Two small devices exploded early Thursday outside a courthouse and a post office in towns in the Basque region in northern Spain. No group claimed responsibility for the explosions but the Basque regional government blamed ETA.
The armed group regularly targets political party offices and businesses with similar devices as part of its nearly 40-year-old campaign for an independent Basque state. The first blast damaged the front of a post office and an adjacent house in the small town of Murguia. It exploded just after midnight.
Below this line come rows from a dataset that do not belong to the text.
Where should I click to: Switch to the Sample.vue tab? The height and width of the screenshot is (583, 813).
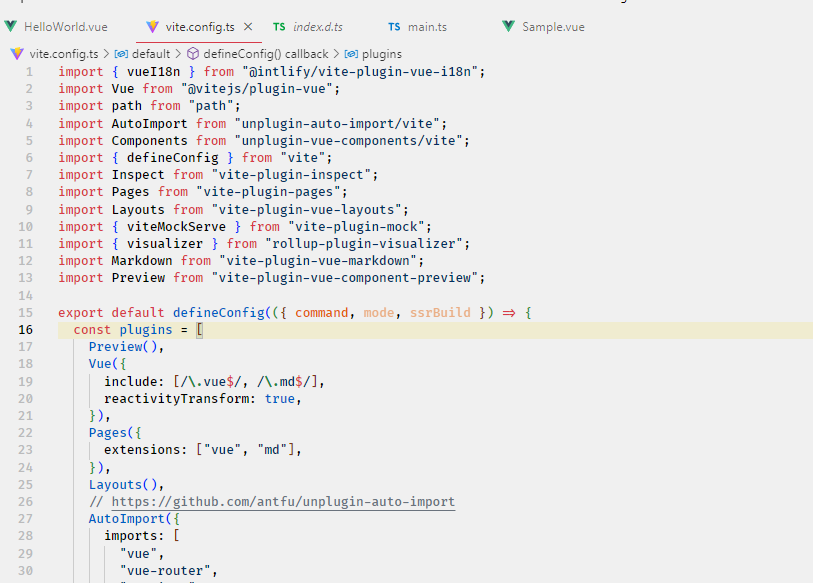click(551, 25)
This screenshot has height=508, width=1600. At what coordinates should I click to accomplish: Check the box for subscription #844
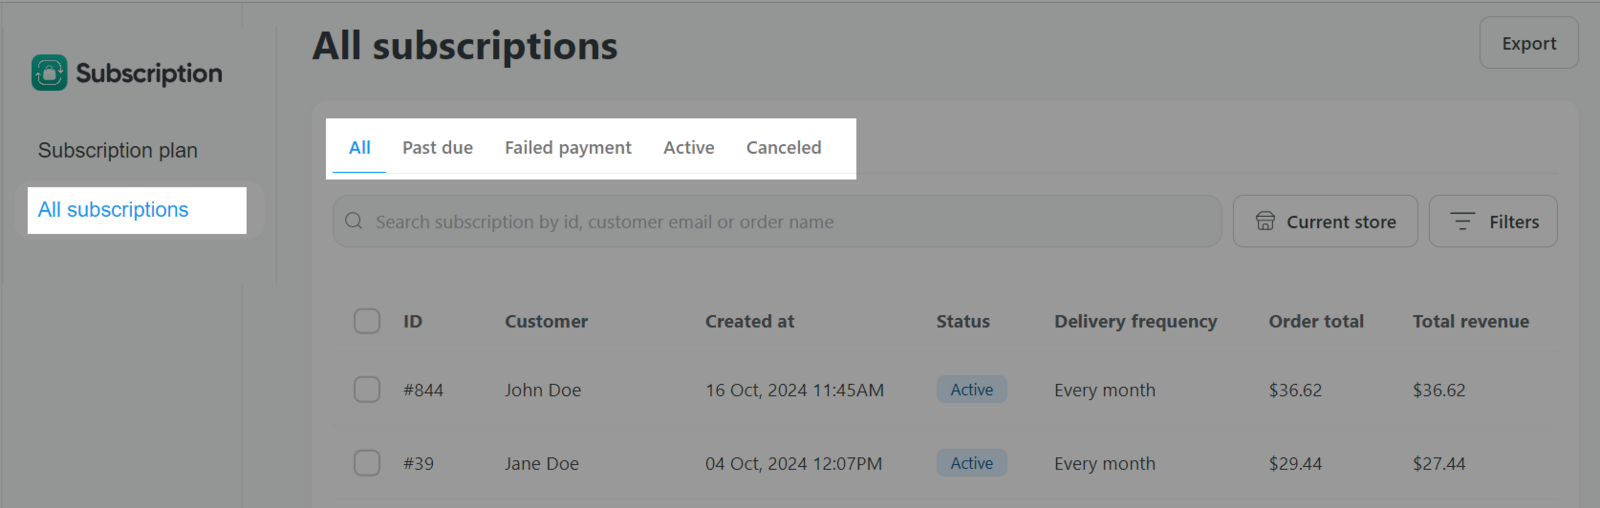pyautogui.click(x=367, y=389)
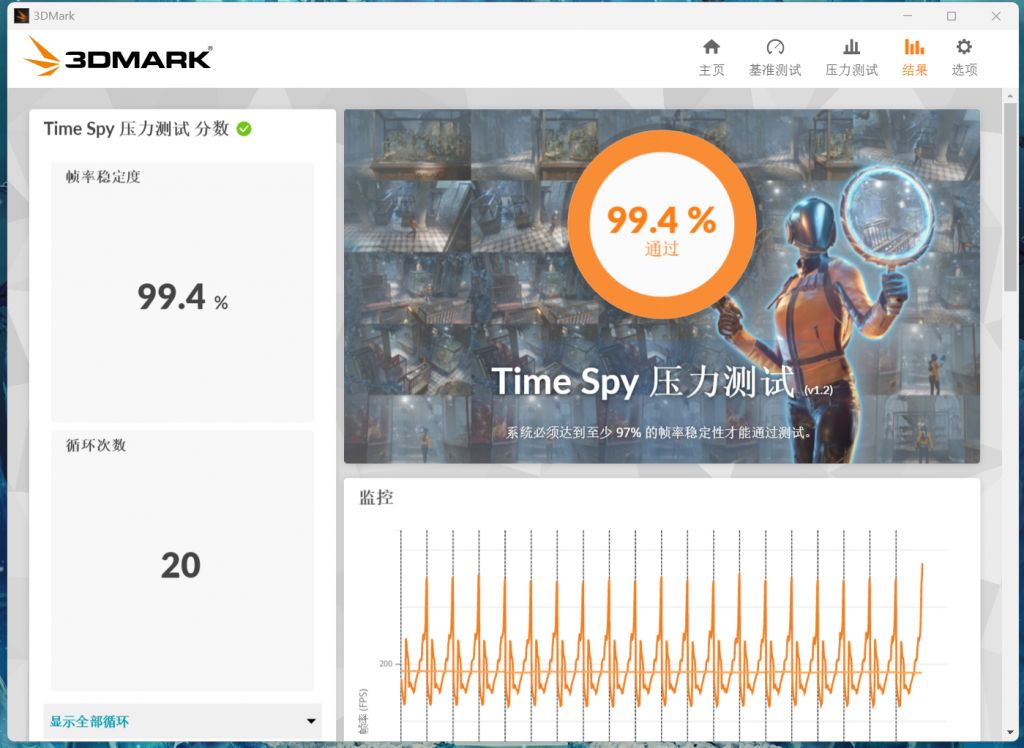1024x748 pixels.
Task: Click the 3DMARK flame logo
Action: coord(43,57)
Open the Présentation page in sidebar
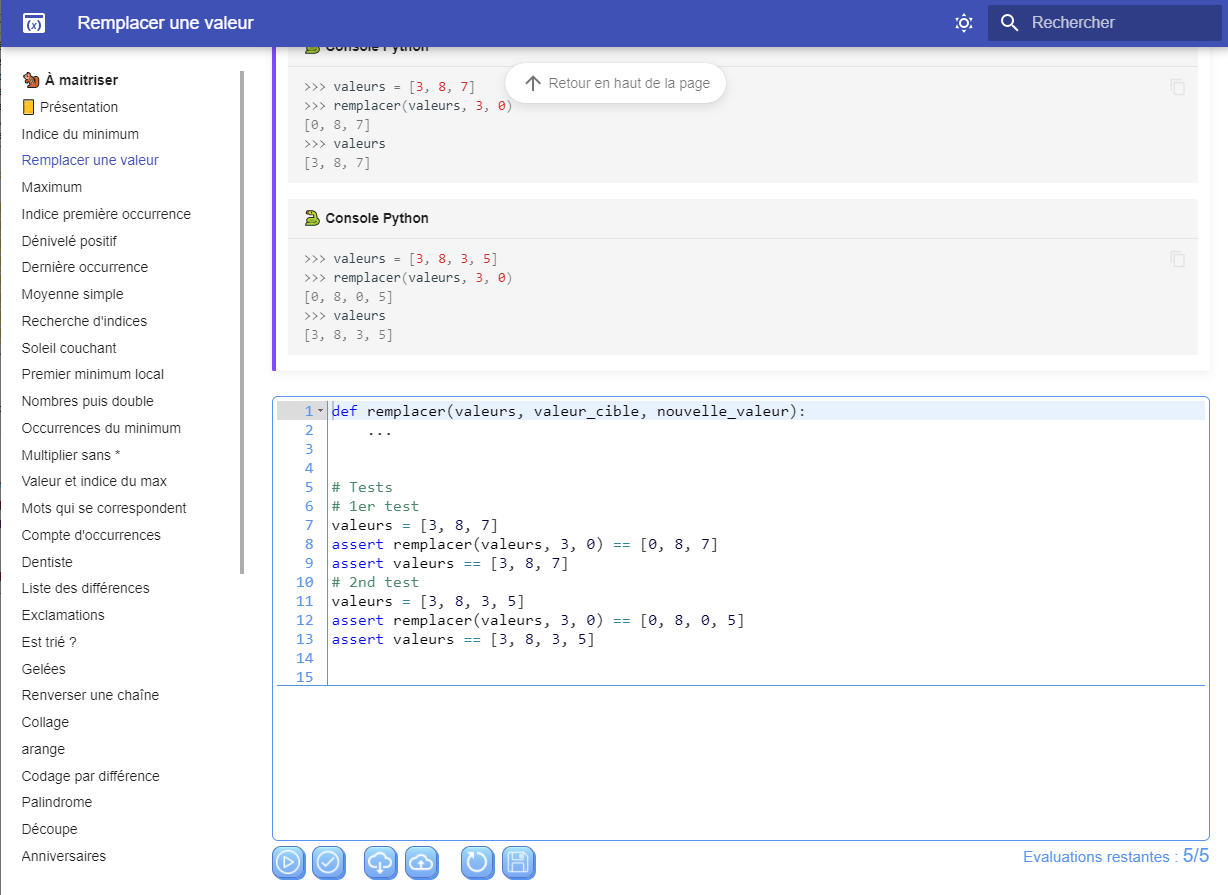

The second device went off at 7:15 a.m. (0615 GMT) outside a court building in the town of Balmaseda, also causing material damages in the doorway and to a shop next door. The court bomb had been placed in a bag with a note on it that read: "Danger Bomb," a police spokesman said.
Basque government spokeswoman Miren Azkarate told Spanish National Radio the explosions "were out of line with the path to peace." She called on ETA "in the name of the Basque people, to end the violence and let people live in peace."
ETA, whose name is a Basque-language acronym for Basque Homeland and Freedom, is blamed for more than 800 deaths since the late 1960s. Its last fatal attack was in May 2003 with a car bombing that killed two policemen. It has carried out dozens of relatively low-scale attacks since then. The Spanish government has offered to hold talks with the group if it renounces violence, reports the AP. N.U.